悪意への憧れ

誰かの悪意を目にしたとき、ある種の人は、その誰かの不遇さに原因を求める。やれ虐待家庭で育った、やれ就職に失敗した、そういった理由を見出そうとする。おそらく彼らは、自分の論理で説明不可能な意図を受け入れられないのだろう。恨みに溺れて周りの見えなくなった人間の末路、すべての悪意はそういうものだと彼らは思っている。

 

残念なことに、その推論は大方間違っていないのだろう。この手の悪意は、単なる偏執の暴走は、狂気と呼べるほどに美しくはない。確かに正気ではないが、単に理性的でないだけだ。

 

だから私は、完全に理性的な悪意に魅力を感じる。陳腐な説明の成立しない、狂気と、サイコパスと呼んでよい悪意に。一切の負い目を感じず、一切の正当化を必要とせず、ただ執行される悪意。むしろそれは悪意ですらないのかもしれない――当人に悪気はないからだ。

 

どうやら私の好みはそこそこ一般的なようで、ミステリーにも狂気の犯人は時折登場する。その手の犯人には根本的な何かが欠けているように思えるが、何が欠けているのかさっぱりわからない。わからないということは、おそらく彼らは完全に正気なのだ。

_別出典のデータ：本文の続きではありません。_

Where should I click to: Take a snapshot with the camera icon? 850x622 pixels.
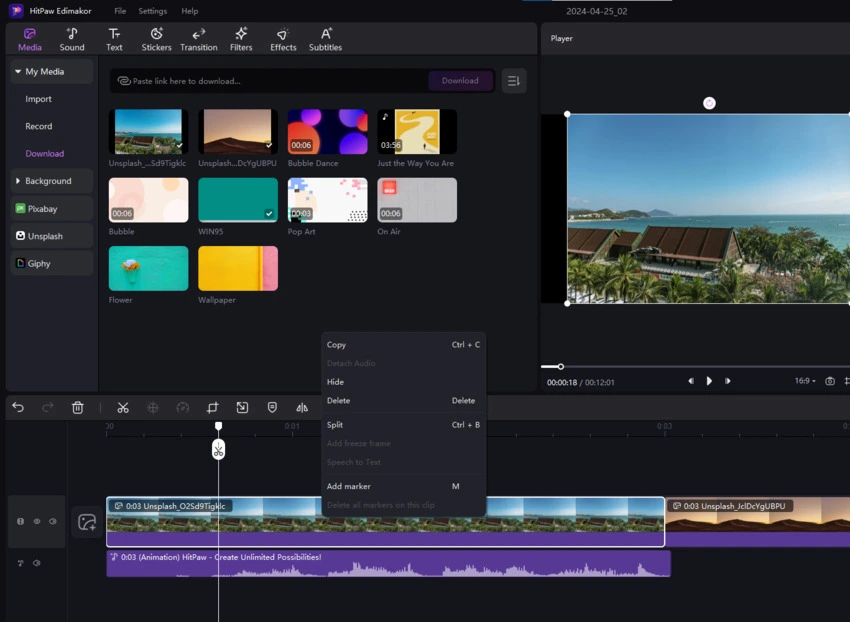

我々が見ている集団幻覚から、彼らだけは自由だ。

 

結局私は、未知のものに憧れているだけだろう。私のものとも世間一般のものとも異なる思考を、私は単に狂気と呼んでいるに過ぎない。だからおそらく、理解は可能なのだ。理解してしまえばもはや狂気ではなくなってしまうとしても、私は、未知なる思考を理解したいと思っている。